Critique d'Alcina de Haendel joué au Festival d'Art lyrique d'Aix-en-Provence (du 2 au 20 juillet 2015), une magnifique ode à la musique.
Alcina de Haendel ouvre la nouvelle édition du Festival d'Art lyrique d'Aix-en-Provence. Avec des chanteurs talentueux (Patricia Petitbon qui interprète le rôle de titre et Philippe Jaroussky qui joue Ruggiero), cette production mise en scène par Katie Miller et dirigée par Andrea Marco, deux habitués du festival, promet beaucoup. Nous avons eu l'honneur d'assister à la générale. Un véritable enchantement !

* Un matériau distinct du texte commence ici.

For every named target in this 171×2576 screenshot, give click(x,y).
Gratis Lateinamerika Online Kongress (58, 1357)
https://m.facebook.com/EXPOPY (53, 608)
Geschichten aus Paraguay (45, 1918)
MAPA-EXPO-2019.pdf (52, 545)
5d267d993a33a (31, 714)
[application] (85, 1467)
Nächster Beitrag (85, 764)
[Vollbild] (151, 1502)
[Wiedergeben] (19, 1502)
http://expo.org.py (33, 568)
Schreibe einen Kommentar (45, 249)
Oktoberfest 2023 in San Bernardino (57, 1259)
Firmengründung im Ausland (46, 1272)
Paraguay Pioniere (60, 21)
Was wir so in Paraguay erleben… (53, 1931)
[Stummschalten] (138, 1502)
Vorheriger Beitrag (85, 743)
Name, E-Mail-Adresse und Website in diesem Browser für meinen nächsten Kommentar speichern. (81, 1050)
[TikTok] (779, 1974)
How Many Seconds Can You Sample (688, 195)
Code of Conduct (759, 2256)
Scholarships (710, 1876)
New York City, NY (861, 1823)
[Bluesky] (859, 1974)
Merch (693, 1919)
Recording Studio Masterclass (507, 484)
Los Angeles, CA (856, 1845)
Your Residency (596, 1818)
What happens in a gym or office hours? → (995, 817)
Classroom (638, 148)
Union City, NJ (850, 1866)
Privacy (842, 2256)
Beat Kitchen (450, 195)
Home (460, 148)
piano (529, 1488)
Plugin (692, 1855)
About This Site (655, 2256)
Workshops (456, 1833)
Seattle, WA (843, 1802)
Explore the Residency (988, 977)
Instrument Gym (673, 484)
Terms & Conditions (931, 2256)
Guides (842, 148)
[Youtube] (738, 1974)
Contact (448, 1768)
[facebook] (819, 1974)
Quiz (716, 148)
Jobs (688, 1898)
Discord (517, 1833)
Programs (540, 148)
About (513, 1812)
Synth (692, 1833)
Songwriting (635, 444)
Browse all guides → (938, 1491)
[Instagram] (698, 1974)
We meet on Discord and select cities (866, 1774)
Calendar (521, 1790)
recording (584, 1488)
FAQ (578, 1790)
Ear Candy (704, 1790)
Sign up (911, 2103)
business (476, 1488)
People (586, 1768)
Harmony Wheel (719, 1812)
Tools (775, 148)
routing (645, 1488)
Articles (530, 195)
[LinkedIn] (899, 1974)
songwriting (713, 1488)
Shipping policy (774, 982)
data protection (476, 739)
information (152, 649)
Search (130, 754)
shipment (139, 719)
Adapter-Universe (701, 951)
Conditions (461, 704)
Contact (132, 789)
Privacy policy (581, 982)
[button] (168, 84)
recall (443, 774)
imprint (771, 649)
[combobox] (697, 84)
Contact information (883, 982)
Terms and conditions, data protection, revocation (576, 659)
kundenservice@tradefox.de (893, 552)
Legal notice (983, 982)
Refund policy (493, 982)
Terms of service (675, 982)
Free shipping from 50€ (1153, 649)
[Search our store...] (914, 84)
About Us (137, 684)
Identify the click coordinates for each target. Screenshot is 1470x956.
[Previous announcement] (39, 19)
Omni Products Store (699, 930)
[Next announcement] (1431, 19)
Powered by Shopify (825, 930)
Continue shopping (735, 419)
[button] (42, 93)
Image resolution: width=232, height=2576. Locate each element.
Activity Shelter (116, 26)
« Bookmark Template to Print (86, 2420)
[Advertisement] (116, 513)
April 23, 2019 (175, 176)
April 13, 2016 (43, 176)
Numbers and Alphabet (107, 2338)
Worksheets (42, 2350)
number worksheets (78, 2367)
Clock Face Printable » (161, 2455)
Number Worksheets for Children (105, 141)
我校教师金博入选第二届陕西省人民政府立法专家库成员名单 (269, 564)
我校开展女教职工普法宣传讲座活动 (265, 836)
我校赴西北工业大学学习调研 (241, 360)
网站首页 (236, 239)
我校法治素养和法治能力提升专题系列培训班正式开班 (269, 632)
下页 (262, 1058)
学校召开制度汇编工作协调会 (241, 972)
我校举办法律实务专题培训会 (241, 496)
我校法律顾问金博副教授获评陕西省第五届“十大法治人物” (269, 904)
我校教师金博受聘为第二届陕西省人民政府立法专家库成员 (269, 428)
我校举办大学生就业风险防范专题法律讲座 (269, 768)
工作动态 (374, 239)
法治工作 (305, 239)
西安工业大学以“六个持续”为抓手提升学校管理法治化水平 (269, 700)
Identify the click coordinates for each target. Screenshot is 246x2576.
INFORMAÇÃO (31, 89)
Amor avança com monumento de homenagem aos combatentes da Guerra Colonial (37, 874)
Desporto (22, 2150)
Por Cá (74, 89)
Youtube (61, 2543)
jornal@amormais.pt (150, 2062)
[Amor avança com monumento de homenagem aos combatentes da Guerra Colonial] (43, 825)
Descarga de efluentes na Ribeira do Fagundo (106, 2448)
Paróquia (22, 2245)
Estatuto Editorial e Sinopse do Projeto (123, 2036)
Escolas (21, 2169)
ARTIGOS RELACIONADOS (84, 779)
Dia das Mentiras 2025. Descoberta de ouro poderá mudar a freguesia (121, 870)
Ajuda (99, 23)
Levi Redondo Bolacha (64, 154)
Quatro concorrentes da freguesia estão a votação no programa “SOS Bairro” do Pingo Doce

Le charme d'Alcina opère t-il toujours?
Alcina est une magicienne qui attire les hommes sur son île pour les transformer en bêtes sauvages empaillées, en rochers ou en plantes pour figer leurs traits à jamais. Ruggiero, son amant actuel semble avoir succombé à ses charmes jusqu'à ce que survienne Bradamante, sa fiancée, déguisée en soldat, qui va instiller le doute dans l'esprit de Ruggiero, le faire revenir à la raison en quelque sorte. Pourtant malgré son passé sulfureux, Alcina semble être réellement tombée amoureuse de Ruggiero et va tenter par tous les moyens en son pouvoir de retenir Ruggiero. Mais le charme et les maléfices d'Alcina suffiront-ils à le détourner de son amour pour Bradamante et du projet qu'il va mener avec elle afin de redonner vie aux hommes ensorcelés par Alcina?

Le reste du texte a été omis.